I looked up the district's budget to see if maybe a lack of funds was causing some of this. Nope. My district's total budget for this year was 200 million (!!!) dollars. No doubt all that money is lining someone's pocket because it hasn't gone to any of the classrooms that are the same as they were in the nineties when I was in them.
The kicker? I live in one of the reddest states in the US. Get your kids out of public schools as fast as you can.
Good read. I worked at schools in the early 2000s as an IT consultant. It was quite interesting as at the time I wasn't really that far from high school myself. Back then though, it was more of seeing school from a different perspective. Teachers reminded me of the high school gossip cliques mainly. These were low budget rural schools though. I looked up the one I worked at the most and their budget 15 years later is a whopping $5M, so it's probably not much of a comparison. I didn't notice the woke back then much though, but I suspect a lot of those teachers have aged out by now anyway.
I've heard some stuff from a friend of my homeschooled cousin that's in public school. It's all sort of second hand info, but I've heard of his tranny teacher and another gay one, fights at school, furry students, etc. I've definitely not heard of any discipline. This is in a red-voting part of a red state. Small city, for the sake of reference and not getting too specific, I'll just say it's not going to be anywhere near say the population of a top 200 city in the US. White majority but I think blacks being the 2nd demographic.
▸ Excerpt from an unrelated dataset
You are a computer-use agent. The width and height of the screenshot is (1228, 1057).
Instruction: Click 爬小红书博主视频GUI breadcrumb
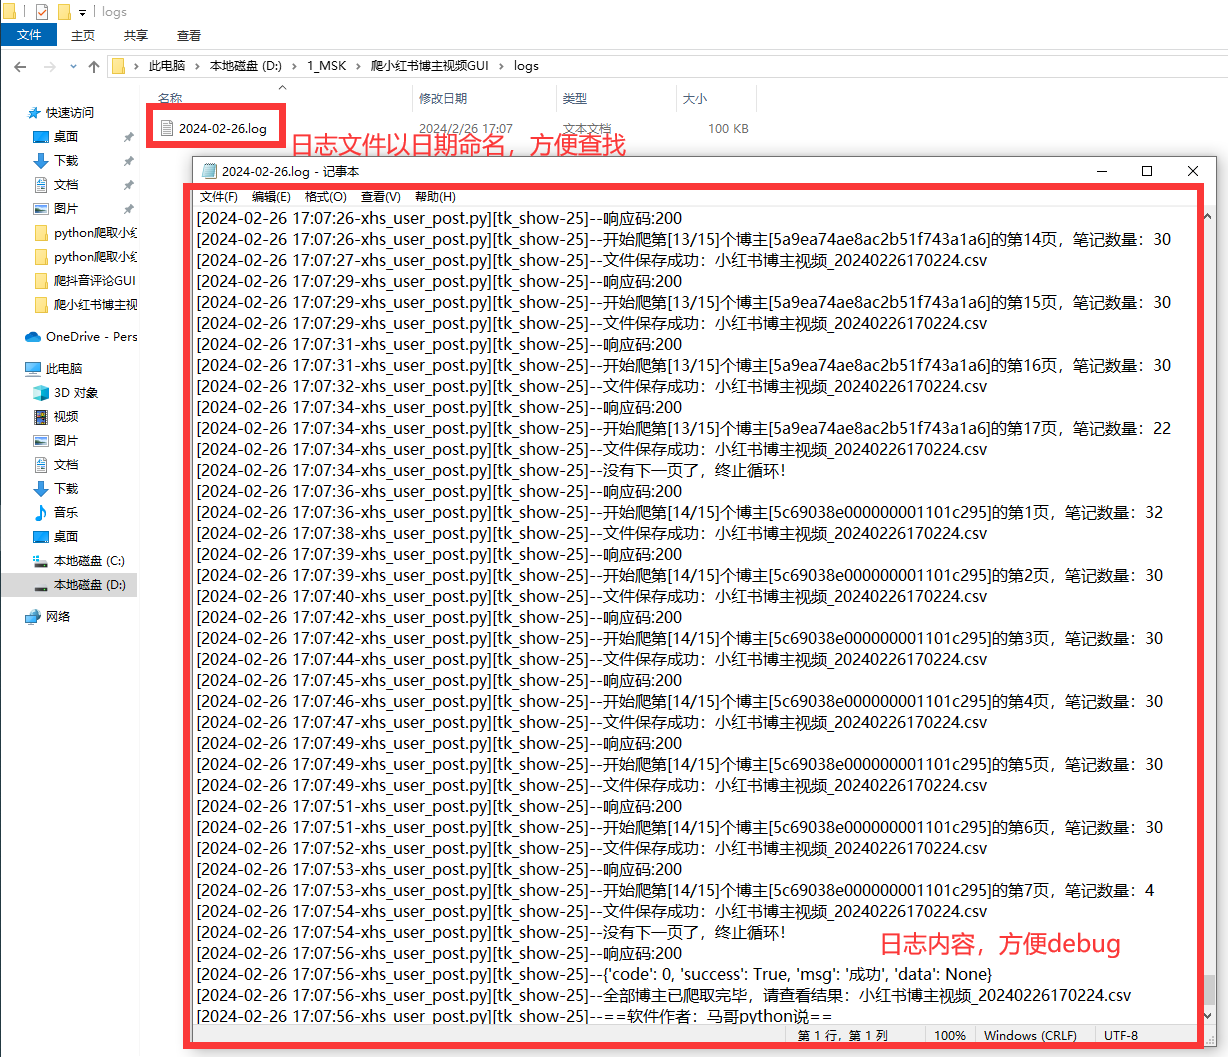pyautogui.click(x=429, y=66)
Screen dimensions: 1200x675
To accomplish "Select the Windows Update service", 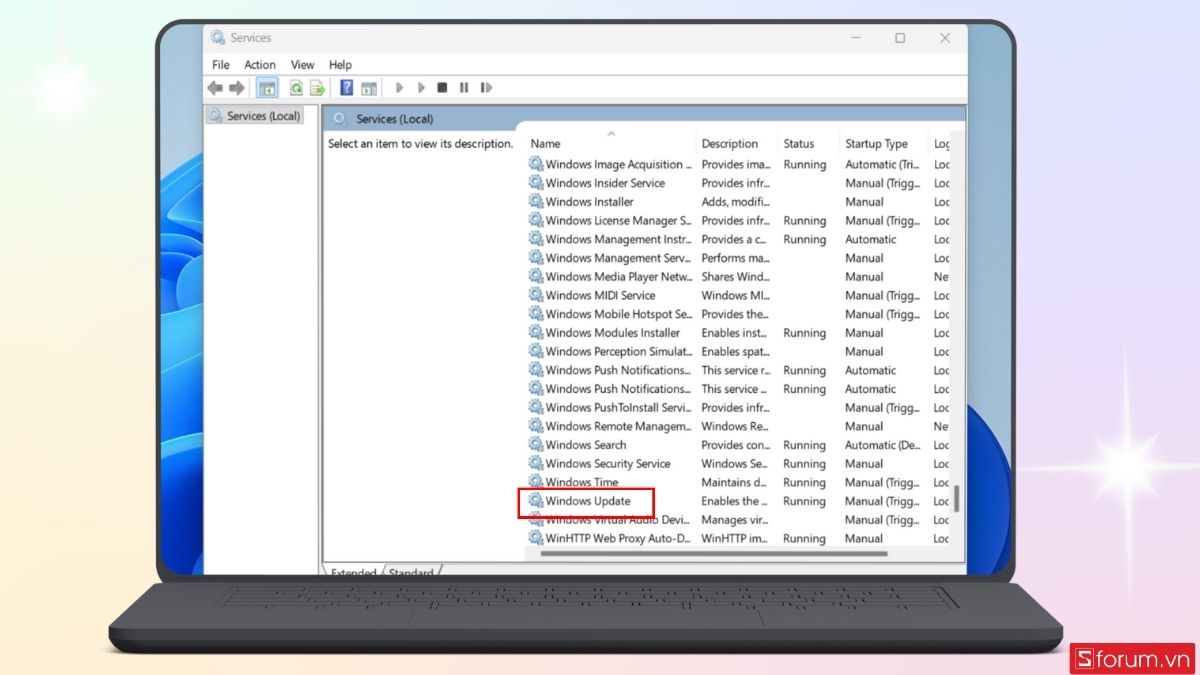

Wow, I would have abused the shit out of this in school. I bet I wouldn't have turned in a single piece of homework any more than putting my name on it. I didn't do most of it in the later grades anyway. Many teachers didn't like me back then. I was never disruptive, rude, anything like that, but if I wasn't interested in a topic I was going to do the bare minimum effort to get the grade I wanted and had no shame about it. If I could have started with a 50% baseline on homework, I'd have made straight As.